Problem description:
Lines to restate from the data below: from the one containing "Task: Open panel" to the one containing "This screenshot has width=1221, height=980.", both included. Give them again exactly, and only them.

Material provided:
______________________________

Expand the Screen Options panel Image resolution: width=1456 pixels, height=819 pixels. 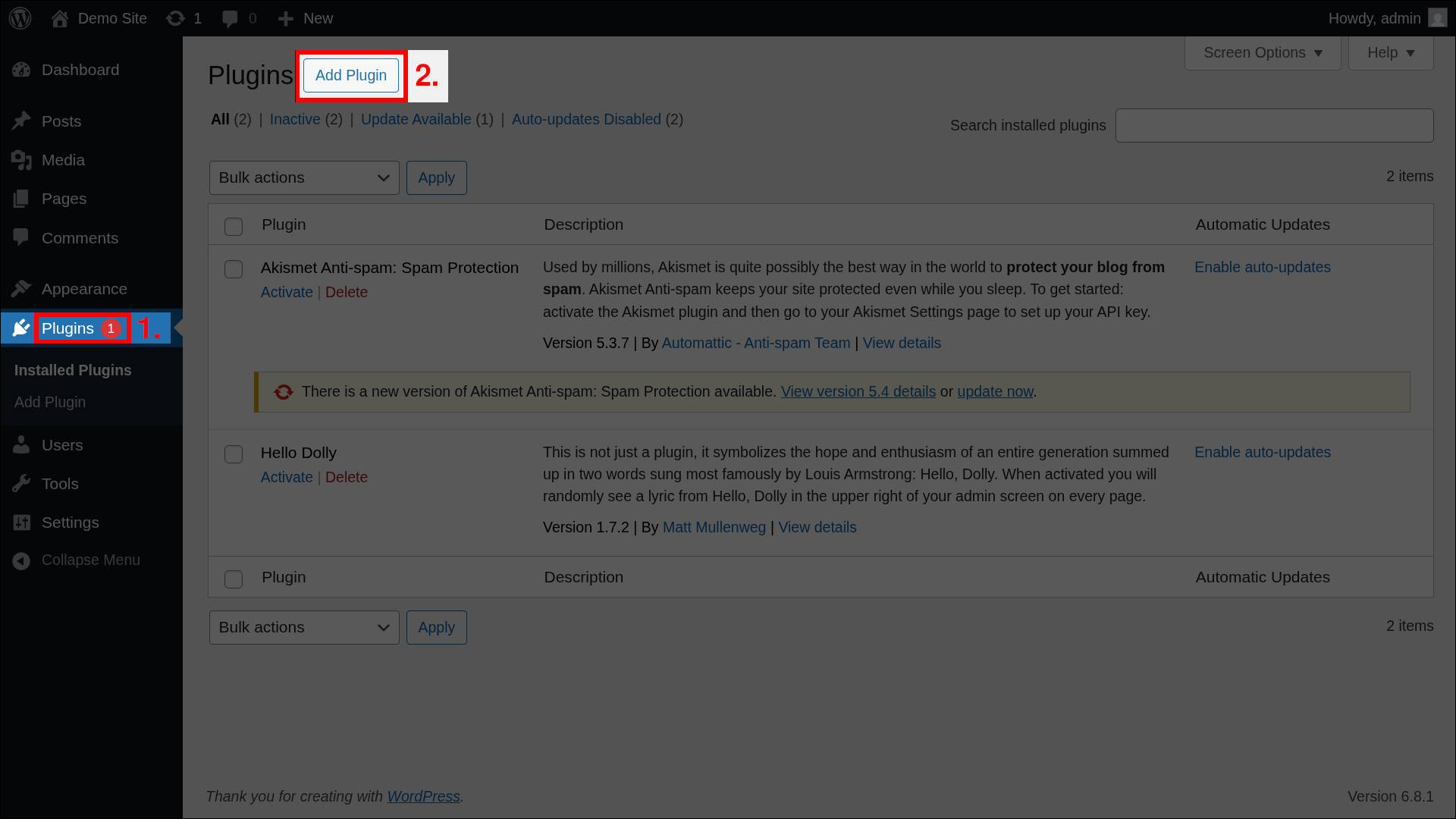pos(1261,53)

______________________________

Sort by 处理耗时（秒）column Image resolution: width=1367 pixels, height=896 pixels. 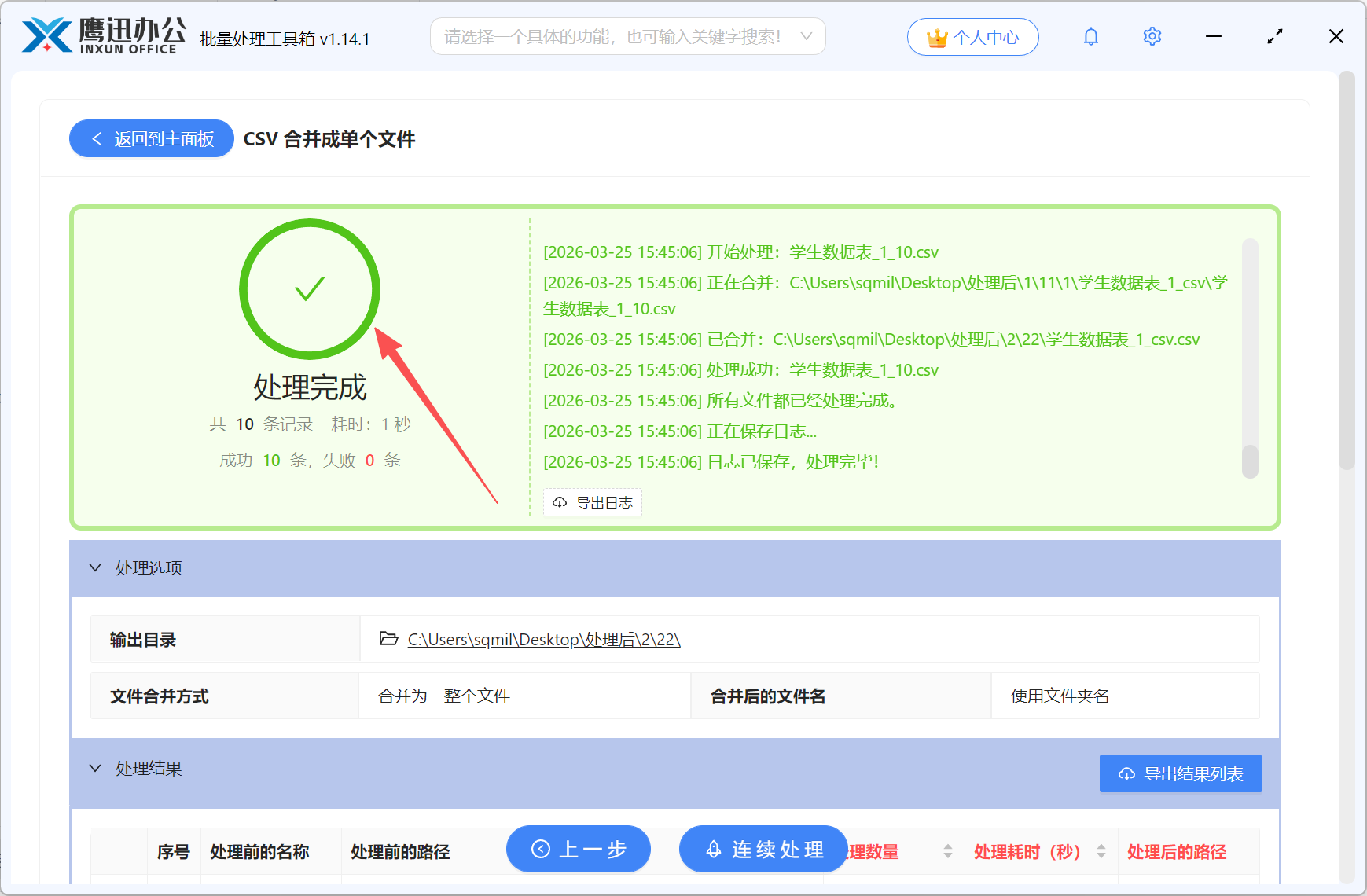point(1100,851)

______________________________

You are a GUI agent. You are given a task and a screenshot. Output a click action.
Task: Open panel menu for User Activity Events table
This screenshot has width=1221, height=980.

______________________________

Response area:
Task: Open panel menu for User Activity Events table
This screenshot has width=1221, height=980.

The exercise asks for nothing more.